======== Source extract ========

Netflix Series Review ~ Making a Murderer

Netflix Series Review ~ Making a Murderer

Netflix Series Review ~ Making a Murderer

This isn’t a post rehashing the probable guilt or innocence of anyone. It is a commentary on the justice system highlighted by the series.

After viewing the new much-talked-about video series on Netflix, Making a Murderer, surrounding the Wisconsin case of Steven Avery, I scoured the internet for all the prosecution facts that were said to be left out of the story. What I found were a few facts I didn’t hear in the series, and others that were included, but maybe not presented in the way the prosecutor wanted them presented. However, the new things I learned outside the series did nothing to dispel my disgust at what I did see that was conveyed in context through the use of deposition video, court video, and police interrogation video.

Steven Avery, the moment he heard his guilty verdict in the murder trial
Steven Avery, the moment he heard his guilty verdict in the murder trial

Now that the prosecutor has started making the rounds on TV news shows I find it interesting that his strongest argument is to point to what wasn’t shown in the series. He does nothing to combat the horrible impression left by the rest of the evidence, or attempt to explain the glaring absence of evidence that would support his theory of the case.

========

■ Set task
Copy the passage of the Making a Murderer review between "Now that the" and "of the case.", inclusive.

======== Data lines ========

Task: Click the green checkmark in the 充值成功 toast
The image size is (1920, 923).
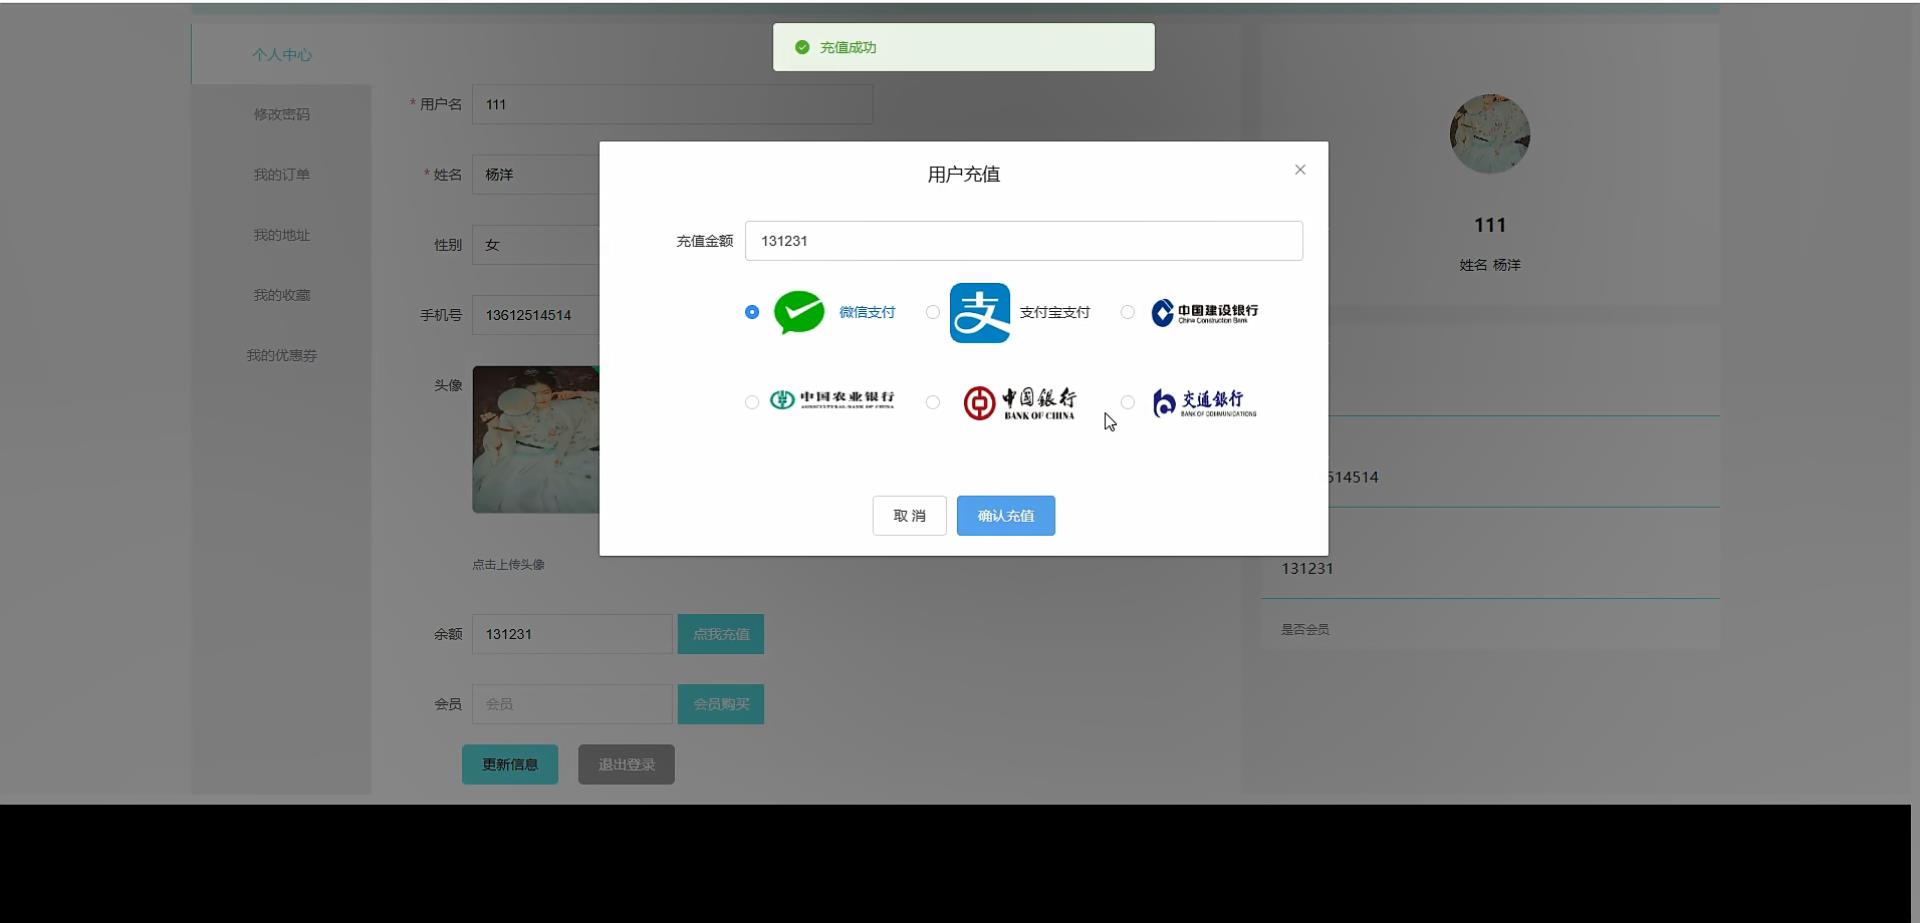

========

■ The reply
Now that the prosecutor has started making the rounds on TV news shows I find it interesting that his strongest argument is to point to what wasn’t shown in the series. He does nothing to combat the horrible impression left by the rest of the evidence, or attempt to explain the glaring absence of evidence that would support his theory of the case.